Rousseau, Les Confessions - Livre I: Le peigne cassé (extrait 3)

Commentaire en trois parties:
I. violence du mal, de l’injustice à l’origine de son émotion révoltée,
II. Rôle du tempérament de Jean Jacques sur son comportement,
III. importance de l’écriture dans l’évocation du souvenir pour mieux convaincre le lecteur

Dernière mise à jour : 15/09/2021 • Proposé par: objectifbac (élève)

Texte étudié

Je sens en écrivant ceci que mon pouls s’élève encore ; ces moments me seront toujours présents quand je vivrais cent mille ans. Ce premier sentiment de la violence et de l’injustice est resté si profondément gravé dans mon âme, que toutes les idées qui s’y rapportent me rendent ma première émotion, et ce sentiment, relatif à moi dans son origine, a pris une telle consistance en lui-même, et s’est tellement détaché de tout intérêt personnel, que mon cœur s’enflamme au spectacle ou au récit de toute action injuste, quel qu’en soit l’objet et en quelque lieu qu’elle se commette, comme si l’effet en retombait sur moi. Quand je lis les cruautés d’un tyran féroce, les subtiles noirceurs d’un fourbe de prêtre, je partirais volontiers pour aller poignarder ces misérables, dussé-je cent fois y périr. Je me suis souvent mis en nage à poursuivre à la course ou à coups de pierre un coq, une vache, un chien, un animal que j’en voyais tourmenter un autre, uniquement parce qu’il se sentait le plus fort. Ce mouvement peut m’être naturel, et je crois qu’il l’est ; mais le souvenir profond de la première injustice que j’ai soufferte y fut trop longtemps et trop fortement lié pour ne l’avoir pas beaucoup renforcé.

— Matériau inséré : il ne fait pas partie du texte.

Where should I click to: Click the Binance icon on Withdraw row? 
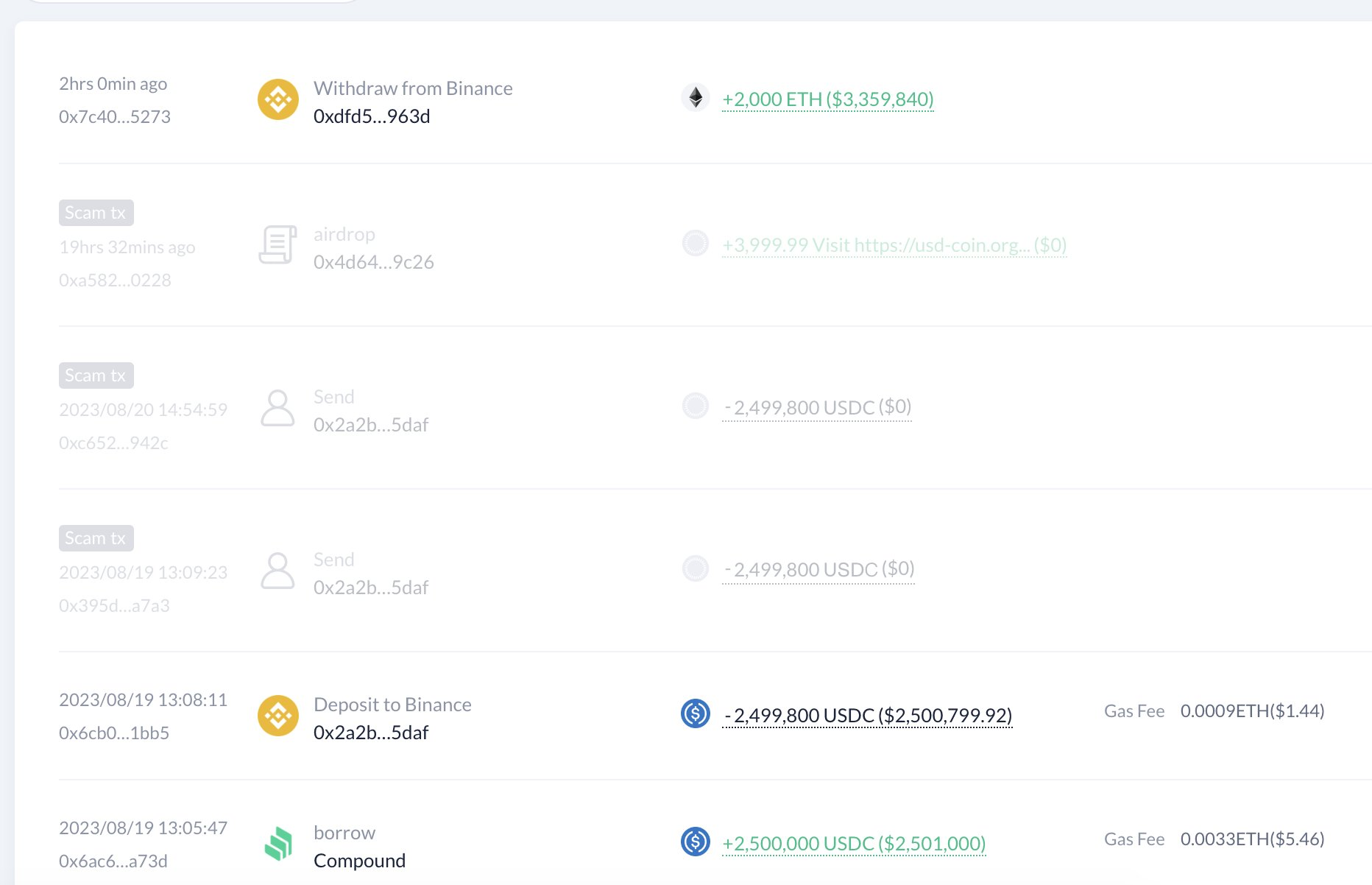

Rousseau, Les Confessions - Livre I

Introduction

Chez les Lamberciers, ou Rousseau vit entre 10 et 12 ans, il est accusé d’avoir cassé un peigne alors qu’il est innocent. Cependant, les apparences sont contre lui. Le récit des confessions peint alors cet épisode comme un traumatisme., et comme une rupture dans la vie de l’enfant, la violence de l’injustice trouble l’univers paradisiaque de Bossey. La pureté, la confiance disparaissent, et les adultes perdent leur aura (confiance idéalisée, infaillibilité). L’expérience de cette innocence bafouée, déclenche tout, tout d’abord un sentiment de violence ("Carnifex"), puis dans notre texte, Rousseau pratique un travail d’explication et d’analyse. Il nous dit l’histoire personnelle d’un sentiment de révolte contre l’abus de la force, mais c’est aussi un travail rhétorique (art du discours) qui l’aidera à transmettre à son lecteur la vigueur de ce sentiment.

I. violence du mal, de l’injustice à l’origine de son émotion révoltée

a. Force du puissant, loi du plus fort

Il y a présence d’un champ lexical de la souffrance : "violence", "cruauté", "subtiles noirceurs", "mis en nage" et "tourmenter". L’injustice est synonyme de violence, de mal. La loi du plus fort est clairement marquée dans ce texte.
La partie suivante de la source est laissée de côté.